§ Provided records
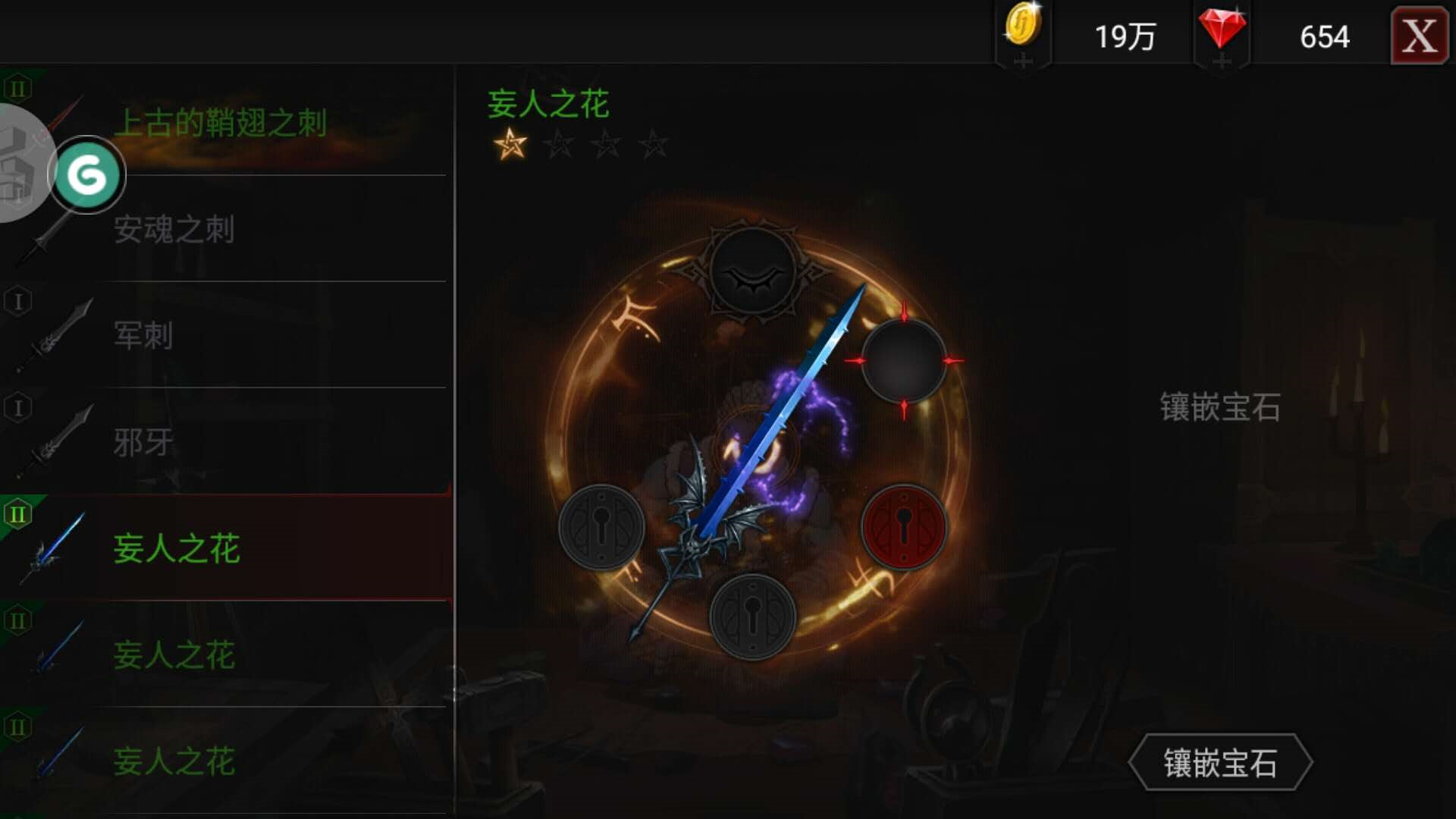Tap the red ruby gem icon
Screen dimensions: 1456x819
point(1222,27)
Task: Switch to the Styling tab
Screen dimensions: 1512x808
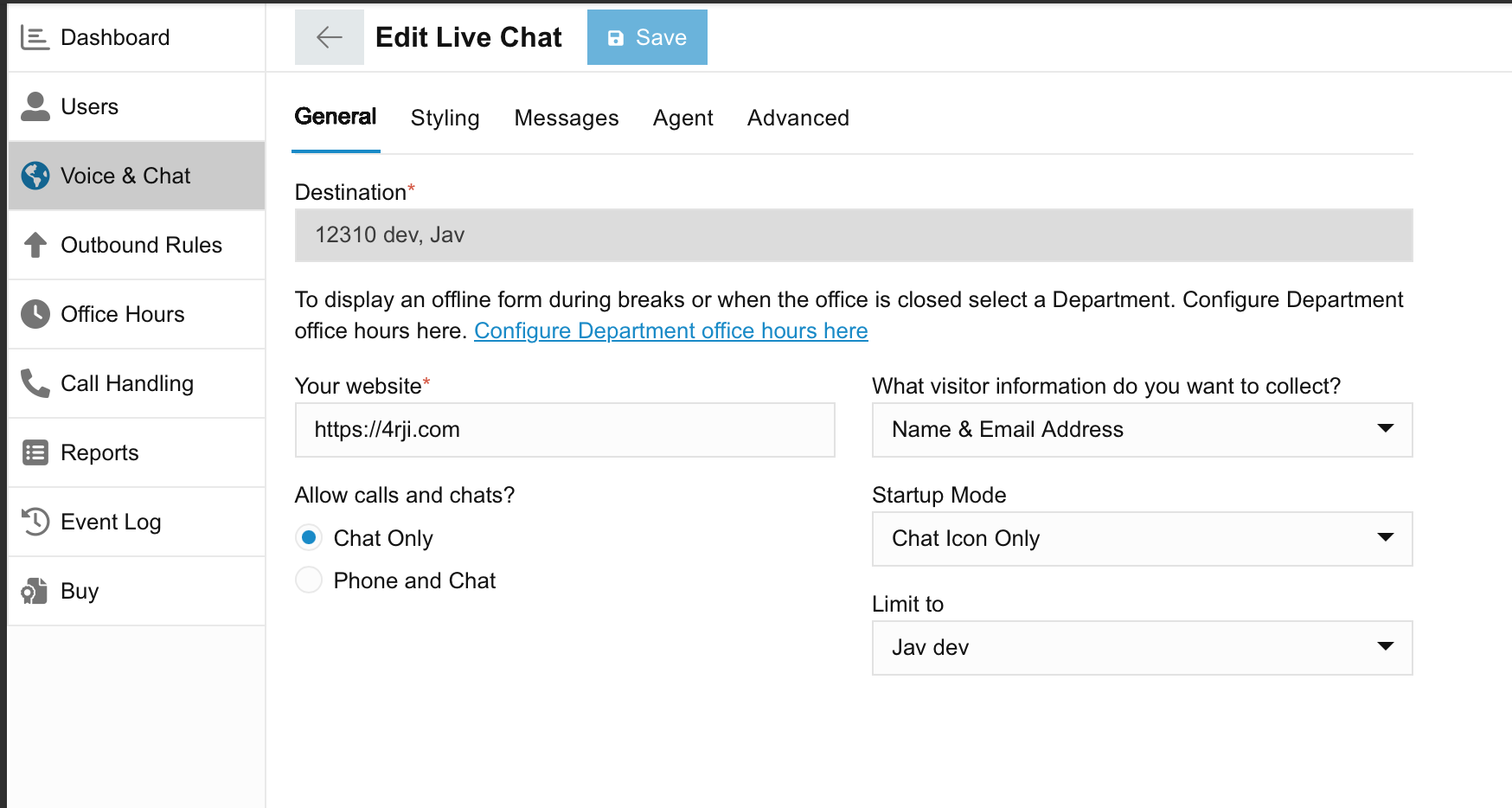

§ What the task asks
From the line holding "Task: Switch to the Styling tab" down to the final line of the entries above, print every line exactly. Pictures do not go in.

§ Answer to this problem
Task: Switch to the Styling tab
Screen dimensions: 1512x808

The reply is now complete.